### WORK ITEM
Give the total number of lines in the data below that include "agent", and nothing else.

◇ ◇ ◇ ◇ ◇ ◇ ◇

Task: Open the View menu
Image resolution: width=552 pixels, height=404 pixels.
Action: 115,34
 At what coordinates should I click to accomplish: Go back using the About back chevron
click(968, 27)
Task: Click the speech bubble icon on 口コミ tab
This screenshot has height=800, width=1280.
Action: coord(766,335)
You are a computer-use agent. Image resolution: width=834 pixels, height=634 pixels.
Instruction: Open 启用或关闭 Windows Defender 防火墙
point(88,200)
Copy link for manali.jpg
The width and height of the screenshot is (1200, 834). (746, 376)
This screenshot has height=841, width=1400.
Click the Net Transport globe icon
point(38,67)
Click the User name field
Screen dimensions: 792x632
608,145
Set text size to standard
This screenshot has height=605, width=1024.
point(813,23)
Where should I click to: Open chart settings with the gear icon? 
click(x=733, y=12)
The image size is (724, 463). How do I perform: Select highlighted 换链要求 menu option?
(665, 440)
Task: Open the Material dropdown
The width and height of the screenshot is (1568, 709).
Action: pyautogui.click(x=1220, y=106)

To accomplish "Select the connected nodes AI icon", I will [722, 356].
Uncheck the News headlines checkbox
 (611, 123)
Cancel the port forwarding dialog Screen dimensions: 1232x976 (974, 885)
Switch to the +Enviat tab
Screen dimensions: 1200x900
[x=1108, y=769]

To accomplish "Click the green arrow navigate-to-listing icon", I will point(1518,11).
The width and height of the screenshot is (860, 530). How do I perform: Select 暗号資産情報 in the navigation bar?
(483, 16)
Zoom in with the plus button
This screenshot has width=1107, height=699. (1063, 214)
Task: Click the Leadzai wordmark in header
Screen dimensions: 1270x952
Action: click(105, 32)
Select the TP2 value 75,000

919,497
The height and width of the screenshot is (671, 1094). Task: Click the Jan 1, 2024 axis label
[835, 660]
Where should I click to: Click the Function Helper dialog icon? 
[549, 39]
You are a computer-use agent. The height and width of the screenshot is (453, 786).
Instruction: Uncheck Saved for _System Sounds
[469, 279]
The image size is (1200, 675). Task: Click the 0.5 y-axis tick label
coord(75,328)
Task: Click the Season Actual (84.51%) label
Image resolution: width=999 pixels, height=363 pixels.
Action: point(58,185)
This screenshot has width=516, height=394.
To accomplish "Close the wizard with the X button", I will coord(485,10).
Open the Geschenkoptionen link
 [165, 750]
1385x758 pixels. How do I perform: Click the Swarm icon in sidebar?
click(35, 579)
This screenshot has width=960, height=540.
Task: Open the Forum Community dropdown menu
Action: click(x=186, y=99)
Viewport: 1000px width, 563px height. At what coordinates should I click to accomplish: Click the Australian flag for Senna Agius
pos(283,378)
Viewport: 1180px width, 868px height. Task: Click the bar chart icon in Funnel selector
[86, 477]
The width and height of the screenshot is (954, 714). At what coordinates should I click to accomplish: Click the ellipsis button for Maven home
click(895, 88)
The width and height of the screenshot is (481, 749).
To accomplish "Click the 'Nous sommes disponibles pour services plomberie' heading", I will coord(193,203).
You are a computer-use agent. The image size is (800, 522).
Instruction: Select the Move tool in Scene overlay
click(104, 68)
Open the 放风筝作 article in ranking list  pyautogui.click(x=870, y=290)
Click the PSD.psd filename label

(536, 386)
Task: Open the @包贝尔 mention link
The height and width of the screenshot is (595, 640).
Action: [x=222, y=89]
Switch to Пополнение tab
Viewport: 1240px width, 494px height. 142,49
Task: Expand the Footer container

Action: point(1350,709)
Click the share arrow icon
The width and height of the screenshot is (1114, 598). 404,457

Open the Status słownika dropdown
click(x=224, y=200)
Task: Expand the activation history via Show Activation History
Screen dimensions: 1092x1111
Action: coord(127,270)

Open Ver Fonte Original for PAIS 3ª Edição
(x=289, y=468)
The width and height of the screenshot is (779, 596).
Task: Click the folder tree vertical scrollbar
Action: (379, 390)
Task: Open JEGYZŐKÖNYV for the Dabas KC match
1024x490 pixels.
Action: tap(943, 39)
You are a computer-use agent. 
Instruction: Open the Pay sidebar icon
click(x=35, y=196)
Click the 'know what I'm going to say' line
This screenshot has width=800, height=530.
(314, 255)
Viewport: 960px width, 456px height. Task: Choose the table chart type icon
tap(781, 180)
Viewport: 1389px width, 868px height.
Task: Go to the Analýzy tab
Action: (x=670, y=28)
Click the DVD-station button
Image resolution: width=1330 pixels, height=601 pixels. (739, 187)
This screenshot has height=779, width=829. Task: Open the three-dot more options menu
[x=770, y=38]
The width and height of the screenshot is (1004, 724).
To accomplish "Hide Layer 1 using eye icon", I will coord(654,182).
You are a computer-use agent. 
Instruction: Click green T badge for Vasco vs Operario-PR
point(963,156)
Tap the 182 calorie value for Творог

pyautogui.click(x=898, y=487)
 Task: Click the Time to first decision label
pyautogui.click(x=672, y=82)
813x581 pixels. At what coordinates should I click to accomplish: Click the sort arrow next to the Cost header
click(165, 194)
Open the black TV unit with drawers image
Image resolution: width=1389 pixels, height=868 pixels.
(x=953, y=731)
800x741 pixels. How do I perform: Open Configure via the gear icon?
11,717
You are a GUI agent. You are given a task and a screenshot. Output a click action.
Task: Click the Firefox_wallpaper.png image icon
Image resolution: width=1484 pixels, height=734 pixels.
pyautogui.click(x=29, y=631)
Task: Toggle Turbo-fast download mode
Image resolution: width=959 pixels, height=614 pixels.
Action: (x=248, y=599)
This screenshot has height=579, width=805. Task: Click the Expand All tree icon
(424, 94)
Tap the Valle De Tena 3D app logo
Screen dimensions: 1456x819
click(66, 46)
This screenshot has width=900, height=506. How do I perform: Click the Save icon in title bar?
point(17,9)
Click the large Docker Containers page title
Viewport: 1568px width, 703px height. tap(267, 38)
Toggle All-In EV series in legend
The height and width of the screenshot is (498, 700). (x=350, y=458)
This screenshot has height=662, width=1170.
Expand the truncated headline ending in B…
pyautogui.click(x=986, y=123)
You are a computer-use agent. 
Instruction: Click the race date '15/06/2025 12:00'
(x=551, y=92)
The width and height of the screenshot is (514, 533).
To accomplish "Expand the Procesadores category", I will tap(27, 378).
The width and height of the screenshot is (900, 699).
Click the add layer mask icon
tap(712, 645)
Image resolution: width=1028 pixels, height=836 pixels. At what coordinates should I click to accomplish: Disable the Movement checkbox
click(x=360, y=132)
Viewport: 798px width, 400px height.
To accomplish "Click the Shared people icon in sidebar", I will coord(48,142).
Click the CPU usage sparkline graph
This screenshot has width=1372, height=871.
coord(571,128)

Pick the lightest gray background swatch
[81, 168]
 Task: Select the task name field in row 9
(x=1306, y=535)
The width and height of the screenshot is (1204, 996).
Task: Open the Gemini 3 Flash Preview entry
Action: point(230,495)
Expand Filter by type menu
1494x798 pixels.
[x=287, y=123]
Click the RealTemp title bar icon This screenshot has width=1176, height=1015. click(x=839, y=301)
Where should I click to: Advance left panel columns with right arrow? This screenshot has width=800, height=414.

◇ ◇ ◇ ◇ ◇ ◇ ◇

### ANSWER FOR THIS EXERCISE
7